Dados apresentados apontam que 151 batedores foram notificados para regularizar sua situação junto à Vigilância Sanitária. Desses, 82 compareceram ao órgão, mas apenas 12 conseguiram concluir todas as exigências necessárias para o funcionamento regular. Segundo o coordenador, há resistência por parte de parte dos trabalhadores, além da variação no número de batedores ao longo do ano, influenciada pela sazonalidade da produção do açaí, o que dificulta a fiscalização.

Ele destacou ainda que ações mais rigorosas têm surtido efeito, como a operação realizada em parceria com o Ministério Público, que resultou na apreensão de equipamentos inadequados para a manipulação do fruto. Atualmente, as fiscalizações específicas ocorrem apenas às sextas-feiras, em razão da alta demanda de outras atividades da Vigilância Sanitária. 

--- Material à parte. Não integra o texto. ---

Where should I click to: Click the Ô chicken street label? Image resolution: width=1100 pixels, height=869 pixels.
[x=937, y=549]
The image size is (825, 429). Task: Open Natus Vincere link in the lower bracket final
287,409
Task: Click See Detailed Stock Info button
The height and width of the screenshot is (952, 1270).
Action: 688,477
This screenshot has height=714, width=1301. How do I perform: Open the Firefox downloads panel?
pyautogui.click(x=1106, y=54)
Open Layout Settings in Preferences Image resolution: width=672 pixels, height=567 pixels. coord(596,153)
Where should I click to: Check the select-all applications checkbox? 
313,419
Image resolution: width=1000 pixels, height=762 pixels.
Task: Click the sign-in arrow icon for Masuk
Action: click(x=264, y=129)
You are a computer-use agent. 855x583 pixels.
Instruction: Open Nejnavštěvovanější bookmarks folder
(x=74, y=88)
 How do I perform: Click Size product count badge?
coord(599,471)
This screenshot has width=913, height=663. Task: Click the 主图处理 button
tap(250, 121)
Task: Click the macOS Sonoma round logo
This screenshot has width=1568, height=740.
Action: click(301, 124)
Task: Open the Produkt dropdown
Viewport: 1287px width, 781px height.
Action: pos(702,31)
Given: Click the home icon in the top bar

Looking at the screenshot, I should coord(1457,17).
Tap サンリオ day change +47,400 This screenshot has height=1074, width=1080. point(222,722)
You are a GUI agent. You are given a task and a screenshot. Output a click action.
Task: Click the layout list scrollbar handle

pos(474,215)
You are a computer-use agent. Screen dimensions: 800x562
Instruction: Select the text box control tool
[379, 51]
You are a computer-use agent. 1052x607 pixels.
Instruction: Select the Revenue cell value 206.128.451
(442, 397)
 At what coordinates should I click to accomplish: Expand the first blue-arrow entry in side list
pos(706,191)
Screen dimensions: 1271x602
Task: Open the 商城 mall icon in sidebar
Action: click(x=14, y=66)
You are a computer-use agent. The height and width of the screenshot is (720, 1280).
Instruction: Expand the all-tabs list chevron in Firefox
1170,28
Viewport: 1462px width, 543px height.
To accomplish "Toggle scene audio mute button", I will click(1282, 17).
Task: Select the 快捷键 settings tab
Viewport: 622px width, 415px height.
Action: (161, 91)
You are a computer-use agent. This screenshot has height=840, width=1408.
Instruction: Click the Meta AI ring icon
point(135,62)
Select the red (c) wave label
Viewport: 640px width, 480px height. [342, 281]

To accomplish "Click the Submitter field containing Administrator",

O coordenador ressaltou, no entanto, o interesse na criação de uma comissão exclusiva para intensificar o controle da manipulação e comercialização do açaí no município.

Encaminhamentos

Ao final da reunião, o Ministério Público definiu encaminhamentos para o acompanhamento das medidas discutidas: 

  • Realização de reunião ampliada com órgãos municipais e estaduais para discutir a criação de Comissão de Fiscalização do açaí;
  • Expedição de ofícios-convite aos participantes, com envio de resumo do procedimento;
  • Agendamento da reunião para o dia 30 de abril, com debate sobre campanhas educativas sobre riscos do consumo de açaí irregular e Doença de Chagas;
  • Apoio à realização de operação conjunta de fiscalização com a Vigilância Sanitária e o NUCON;
  • Proposta de reuniões periódicas com batedores de açaí;
  • Solicitação de informações à Secretaria de Saúde sobre batedores irregulares;
  • Prazo de 5 dias para envio da lista de empresas que atuam com açaí no município.